WHAT NEEDS TO BE DONE:
Reproduce every one of the records below line for line, changing nothing.

SOURCE DATA:
§ §

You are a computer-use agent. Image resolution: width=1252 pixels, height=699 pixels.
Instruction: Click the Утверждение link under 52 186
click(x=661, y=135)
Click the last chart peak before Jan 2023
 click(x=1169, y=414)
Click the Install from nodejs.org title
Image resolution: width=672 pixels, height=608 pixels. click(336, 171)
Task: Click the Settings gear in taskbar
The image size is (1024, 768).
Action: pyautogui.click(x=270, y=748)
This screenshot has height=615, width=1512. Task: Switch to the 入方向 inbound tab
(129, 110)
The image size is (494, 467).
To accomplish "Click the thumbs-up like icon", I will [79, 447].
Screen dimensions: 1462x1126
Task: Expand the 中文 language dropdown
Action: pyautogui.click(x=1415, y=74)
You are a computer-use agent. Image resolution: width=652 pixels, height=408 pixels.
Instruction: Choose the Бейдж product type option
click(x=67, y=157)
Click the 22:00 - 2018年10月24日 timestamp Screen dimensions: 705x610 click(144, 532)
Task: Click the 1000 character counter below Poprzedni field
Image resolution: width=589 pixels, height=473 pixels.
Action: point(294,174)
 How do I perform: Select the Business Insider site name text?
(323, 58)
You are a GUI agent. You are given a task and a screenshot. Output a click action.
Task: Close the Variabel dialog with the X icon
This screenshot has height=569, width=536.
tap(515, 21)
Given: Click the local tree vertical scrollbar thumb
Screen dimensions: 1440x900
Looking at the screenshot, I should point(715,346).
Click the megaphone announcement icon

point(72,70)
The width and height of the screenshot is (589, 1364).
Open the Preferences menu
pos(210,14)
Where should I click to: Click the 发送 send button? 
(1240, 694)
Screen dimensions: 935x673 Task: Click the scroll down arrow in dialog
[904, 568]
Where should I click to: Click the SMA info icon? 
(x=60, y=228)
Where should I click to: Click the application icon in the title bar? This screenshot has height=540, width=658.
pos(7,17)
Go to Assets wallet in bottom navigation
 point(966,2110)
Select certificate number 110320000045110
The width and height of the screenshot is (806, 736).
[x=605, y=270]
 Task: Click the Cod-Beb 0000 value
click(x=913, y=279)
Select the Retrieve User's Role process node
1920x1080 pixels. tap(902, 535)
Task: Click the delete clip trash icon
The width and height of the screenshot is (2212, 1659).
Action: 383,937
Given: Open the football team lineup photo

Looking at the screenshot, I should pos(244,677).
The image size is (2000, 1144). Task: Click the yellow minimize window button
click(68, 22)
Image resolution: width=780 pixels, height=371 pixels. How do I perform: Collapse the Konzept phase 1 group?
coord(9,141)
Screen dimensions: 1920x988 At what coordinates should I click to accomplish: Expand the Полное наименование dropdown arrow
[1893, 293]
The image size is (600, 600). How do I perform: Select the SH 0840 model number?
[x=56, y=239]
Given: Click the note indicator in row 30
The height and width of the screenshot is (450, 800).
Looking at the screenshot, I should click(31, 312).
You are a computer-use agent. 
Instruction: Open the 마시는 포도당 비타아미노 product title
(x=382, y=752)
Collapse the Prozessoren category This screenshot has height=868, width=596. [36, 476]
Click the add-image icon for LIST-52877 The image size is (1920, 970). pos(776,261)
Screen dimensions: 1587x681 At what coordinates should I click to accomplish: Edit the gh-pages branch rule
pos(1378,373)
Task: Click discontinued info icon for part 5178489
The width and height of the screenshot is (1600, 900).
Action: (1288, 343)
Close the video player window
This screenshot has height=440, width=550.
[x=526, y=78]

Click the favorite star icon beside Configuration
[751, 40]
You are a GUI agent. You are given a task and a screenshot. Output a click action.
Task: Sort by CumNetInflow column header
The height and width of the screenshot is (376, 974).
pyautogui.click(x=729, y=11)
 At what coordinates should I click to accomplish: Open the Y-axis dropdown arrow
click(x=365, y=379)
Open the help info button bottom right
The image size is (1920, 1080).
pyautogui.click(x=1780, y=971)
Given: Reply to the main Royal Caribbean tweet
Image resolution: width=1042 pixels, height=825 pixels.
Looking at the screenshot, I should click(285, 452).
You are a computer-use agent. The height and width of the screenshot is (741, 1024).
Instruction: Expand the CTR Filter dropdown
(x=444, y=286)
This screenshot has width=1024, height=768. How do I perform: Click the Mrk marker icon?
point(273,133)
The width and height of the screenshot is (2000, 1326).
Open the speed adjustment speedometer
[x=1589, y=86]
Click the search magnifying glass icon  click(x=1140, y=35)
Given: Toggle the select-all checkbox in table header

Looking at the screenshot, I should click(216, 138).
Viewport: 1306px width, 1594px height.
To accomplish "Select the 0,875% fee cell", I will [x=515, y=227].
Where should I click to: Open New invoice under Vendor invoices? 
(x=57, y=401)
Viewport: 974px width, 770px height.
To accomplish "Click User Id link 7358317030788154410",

§ §

REPLY TO THE EXERCISE:
You are a computer-use agent. Image resolution: width=1252 pixels, height=699 pixels.
Instruction: Click the Утверждение link under 52 186
click(x=661, y=135)
Click the last chart peak before Jan 2023
 click(x=1169, y=414)
Click the Install from nodejs.org title
Image resolution: width=672 pixels, height=608 pixels. click(336, 171)
Task: Click the Settings gear in taskbar
The image size is (1024, 768).
Action: pyautogui.click(x=270, y=748)
This screenshot has height=615, width=1512. Task: Switch to the 入方向 inbound tab
(129, 110)
The image size is (494, 467).
To accomplish "Click the thumbs-up like icon", I will [79, 447].
Screen dimensions: 1462x1126
Task: Expand the 中文 language dropdown
Action: pyautogui.click(x=1415, y=74)
You are a computer-use agent. Image resolution: width=652 pixels, height=408 pixels.
Instruction: Choose the Бейдж product type option
click(x=67, y=157)
Click the 22:00 - 2018年10月24日 timestamp Screen dimensions: 705x610 click(144, 532)
Task: Click the 1000 character counter below Poprzedni field
Image resolution: width=589 pixels, height=473 pixels.
Action: point(294,174)
 How do I perform: Select the Business Insider site name text?
(323, 58)
You are a GUI agent. You are given a task and a screenshot. Output a click action.
Task: Close the Variabel dialog with the X icon
This screenshot has height=569, width=536.
tap(515, 21)
Given: Click the local tree vertical scrollbar thumb
Screen dimensions: 1440x900
Looking at the screenshot, I should point(715,346).
Click the megaphone announcement icon

point(72,70)
The width and height of the screenshot is (589, 1364).
Open the Preferences menu
pos(210,14)
Where should I click to: Click the 发送 send button? 
(1240, 694)
Screen dimensions: 935x673 Task: Click the scroll down arrow in dialog
[904, 568]
Where should I click to: Click the SMA info icon? 
(x=60, y=228)
Where should I click to: Click the application icon in the title bar? This screenshot has height=540, width=658.
pos(7,17)
Go to Assets wallet in bottom navigation
 point(966,2110)
Select certificate number 110320000045110
The width and height of the screenshot is (806, 736).
[x=605, y=270]
 Task: Click the Cod-Beb 0000 value
click(x=913, y=279)
Select the Retrieve User's Role process node
1920x1080 pixels. tap(902, 535)
Task: Click the delete clip trash icon
The width and height of the screenshot is (2212, 1659).
Action: 383,937
Given: Open the football team lineup photo

Looking at the screenshot, I should pos(244,677).
The image size is (2000, 1144). Task: Click the yellow minimize window button
click(68, 22)
Image resolution: width=780 pixels, height=371 pixels. How do I perform: Collapse the Konzept phase 1 group?
coord(9,141)
Screen dimensions: 1920x988 At what coordinates should I click to accomplish: Expand the Полное наименование dropdown arrow
[1893, 293]
The image size is (600, 600). How do I perform: Select the SH 0840 model number?
[x=56, y=239]
Given: Click the note indicator in row 30
The height and width of the screenshot is (450, 800).
Looking at the screenshot, I should click(31, 312).
You are a computer-use agent. 
Instruction: Open the 마시는 포도당 비타아미노 product title
(x=382, y=752)
Collapse the Prozessoren category This screenshot has height=868, width=596. [36, 476]
Click the add-image icon for LIST-52877 The image size is (1920, 970). pos(776,261)
Screen dimensions: 1587x681 At what coordinates should I click to accomplish: Edit the gh-pages branch rule
pos(1378,373)
Task: Click discontinued info icon for part 5178489
The width and height of the screenshot is (1600, 900).
Action: (1288, 343)
Close the video player window
This screenshot has height=440, width=550.
[x=526, y=78]

Click the favorite star icon beside Configuration
[751, 40]
You are a GUI agent. You are given a task and a screenshot. Output a click action.
Task: Sort by CumNetInflow column header
The height and width of the screenshot is (376, 974).
pyautogui.click(x=729, y=11)
 At what coordinates should I click to accomplish: Open the Y-axis dropdown arrow
click(x=365, y=379)
Open the help info button bottom right
The image size is (1920, 1080).
pyautogui.click(x=1780, y=971)
Given: Reply to the main Royal Caribbean tweet
Image resolution: width=1042 pixels, height=825 pixels.
Looking at the screenshot, I should click(285, 452).
You are a computer-use agent. The height and width of the screenshot is (741, 1024).
Instruction: Expand the CTR Filter dropdown
(x=444, y=286)
This screenshot has width=1024, height=768. How do I perform: Click the Mrk marker icon?
point(273,133)
The width and height of the screenshot is (2000, 1326).
Open the speed adjustment speedometer
[x=1589, y=86]
Click the search magnifying glass icon  click(x=1140, y=35)
Given: Toggle the select-all checkbox in table header

Looking at the screenshot, I should click(216, 138).
Viewport: 1306px width, 1594px height.
To accomplish "Select the 0,875% fee cell", I will [x=515, y=227].
Where should I click to: Open New invoice under Vendor invoices? 
(x=57, y=401)
Viewport: 974px width, 770px height.
To accomplish "Click User Id link 7358317030788154410",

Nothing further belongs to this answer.